EXERCISE PROMPT ▸ Reproduce every one of the rows below word for word, without changing anything.

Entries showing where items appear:
## Begin

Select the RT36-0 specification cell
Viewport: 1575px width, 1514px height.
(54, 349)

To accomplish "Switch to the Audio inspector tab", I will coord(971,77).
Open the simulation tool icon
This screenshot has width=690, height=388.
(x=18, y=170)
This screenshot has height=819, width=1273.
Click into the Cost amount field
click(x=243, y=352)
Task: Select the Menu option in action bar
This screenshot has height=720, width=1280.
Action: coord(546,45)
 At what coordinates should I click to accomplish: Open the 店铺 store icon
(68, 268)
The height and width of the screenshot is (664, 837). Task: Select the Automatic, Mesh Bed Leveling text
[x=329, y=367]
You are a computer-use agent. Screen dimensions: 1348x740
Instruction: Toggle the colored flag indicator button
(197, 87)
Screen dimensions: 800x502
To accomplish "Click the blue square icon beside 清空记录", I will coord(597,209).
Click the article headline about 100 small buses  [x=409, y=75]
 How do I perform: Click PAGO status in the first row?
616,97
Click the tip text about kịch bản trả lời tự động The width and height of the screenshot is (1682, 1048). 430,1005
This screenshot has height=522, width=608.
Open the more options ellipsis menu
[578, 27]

## End

SOLVED EXERCISE ▸
Select the RT36-0 specification cell
Viewport: 1575px width, 1514px height.
(54, 349)

To accomplish "Switch to the Audio inspector tab", I will coord(971,77).
Open the simulation tool icon
This screenshot has width=690, height=388.
(x=18, y=170)
This screenshot has height=819, width=1273.
Click into the Cost amount field
click(x=243, y=352)
Task: Select the Menu option in action bar
This screenshot has height=720, width=1280.
Action: coord(546,45)
 At what coordinates should I click to accomplish: Open the 店铺 store icon
(68, 268)
The height and width of the screenshot is (664, 837). Task: Select the Automatic, Mesh Bed Leveling text
[x=329, y=367]
You are a computer-use agent. Screen dimensions: 1348x740
Instruction: Toggle the colored flag indicator button
(197, 87)
Screen dimensions: 800x502
To accomplish "Click the blue square icon beside 清空记录", I will coord(597,209).
Click the article headline about 100 small buses  [x=409, y=75]
 How do I perform: Click PAGO status in the first row?
616,97
Click the tip text about kịch bản trả lời tự động The width and height of the screenshot is (1682, 1048). 430,1005
This screenshot has height=522, width=608.
Open the more options ellipsis menu
[578, 27]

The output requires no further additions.